# What is behind auto-kerchunk?

Auto-kerchunk was developed in 2021, following [this blog post example of applying kerchunk to NetCDF4 datas stored in S3](https://medium.com/pangeo/fake-it-until-you-make-it-reading-goes-netcdf4-data-on-aws-s3-as-zarr-for-rapid-data-access-61e33f8fe685), by adapting it to an HPC environment and automating the creation of a kerchunk catalog of many existing datasets in an HPC datalake.

This notebook explains what is behind auto-kerchunk by manually proceeding with the creation of a kerchunk catalog with recent update from the kerchunk capability 'auto_dask' .
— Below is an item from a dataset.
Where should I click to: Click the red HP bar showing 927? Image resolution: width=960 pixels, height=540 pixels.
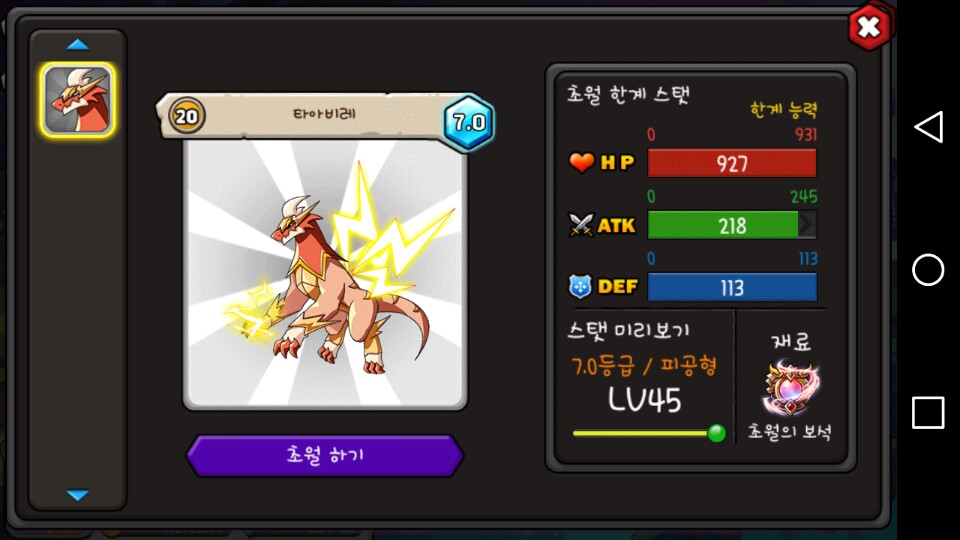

For ODATIS data sets which are available in DATARMOR cluster and online access, in this example, we creates kerchunk catalogue in two format, 'HPC' and 'cloud'



auto-kerchunk was created to 
- convert multiple NetCDF files to kerchunk catalogue, 
- make an intake catalogue to be able to submit a job to PBS scheduler, 
- auto-mate that using bash script and submit that to PBS scheduler.  

Please refer to [this documentation](https://pangeo-data.github.io/clivar-2022/pangeo101/chunking_introduction.html) to understand what kerchunk is (as well as what zarr and 'chunk' mean).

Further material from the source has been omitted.